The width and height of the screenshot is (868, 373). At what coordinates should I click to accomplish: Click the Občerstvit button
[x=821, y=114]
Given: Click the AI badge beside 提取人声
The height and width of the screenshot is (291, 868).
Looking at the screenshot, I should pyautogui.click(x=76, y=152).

..............................

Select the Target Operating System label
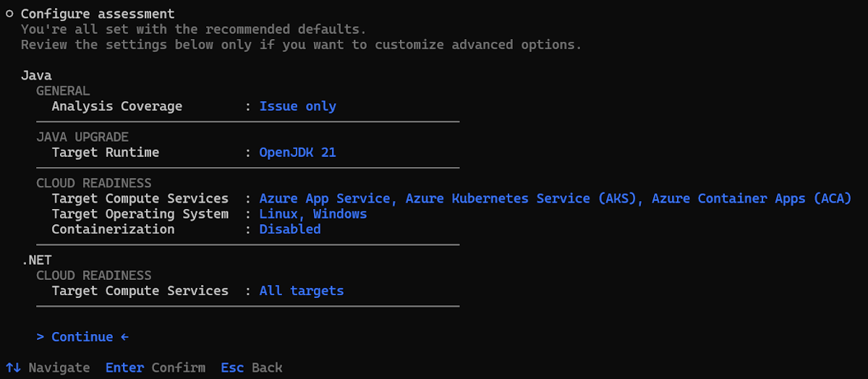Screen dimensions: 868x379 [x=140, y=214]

..............................

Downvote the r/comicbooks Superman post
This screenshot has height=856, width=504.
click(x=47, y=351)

..............................

== Work instructions ==
Out of the data above, set down the lines from the one with "The width and" to the one with "Given: Click the AI badge beside 提取人声", both included, exactly as written and with no additions.

== Reply ==
The width and height of the screenshot is (868, 373). At what coordinates should I click to accomplish: Click the Občerstvit button
[x=821, y=114]
Given: Click the AI badge beside 提取人声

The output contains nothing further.